Problem description
Copy out the lines from the one containing "You are a GUI" through the one containing "The image size is (1456, 819).", inclusive, substituting "Return" for "Output" and changing nothing else.

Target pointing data
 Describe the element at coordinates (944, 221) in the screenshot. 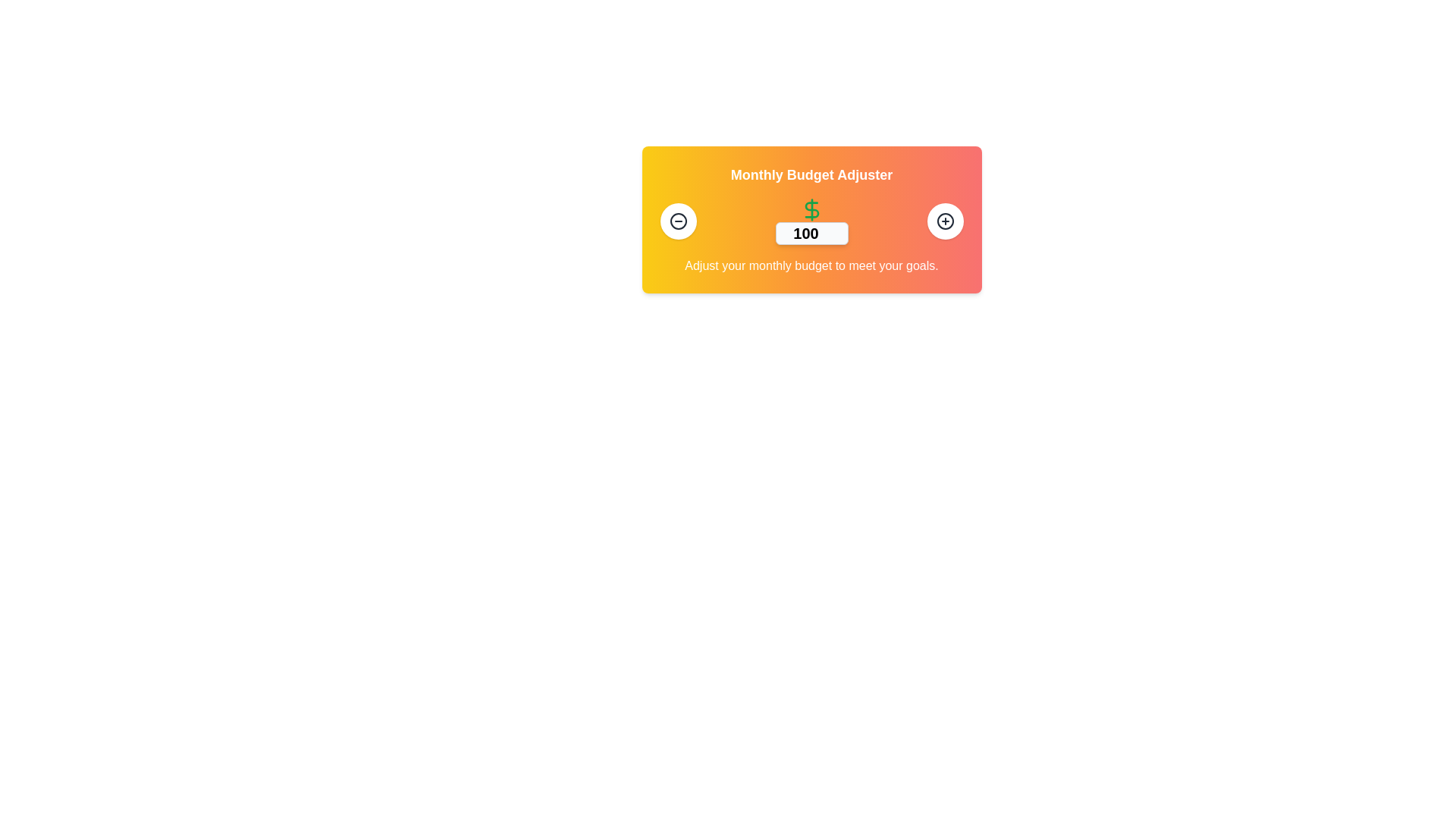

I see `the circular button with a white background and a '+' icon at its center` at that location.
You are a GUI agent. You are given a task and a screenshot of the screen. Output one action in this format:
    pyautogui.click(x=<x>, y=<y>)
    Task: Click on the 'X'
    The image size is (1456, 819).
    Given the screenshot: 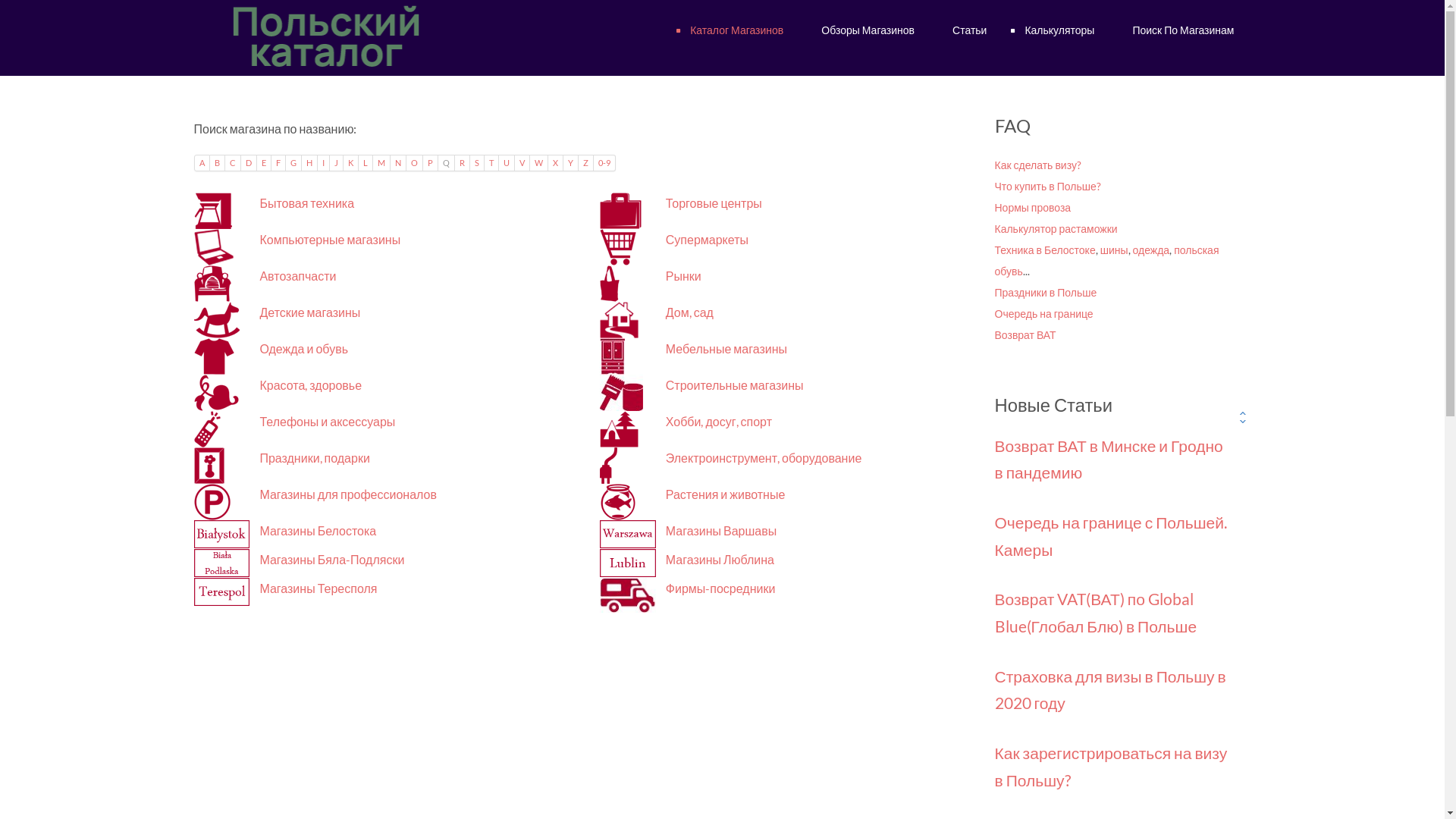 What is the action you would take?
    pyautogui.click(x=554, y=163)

Result of the task
You are a GUI agent. You are given a task and a screenshot of the screen. Return one action in this format:
    pyautogui.click(x=<x>, y=<y>)
    Task: Click on the 'X'
    The image size is (1456, 819).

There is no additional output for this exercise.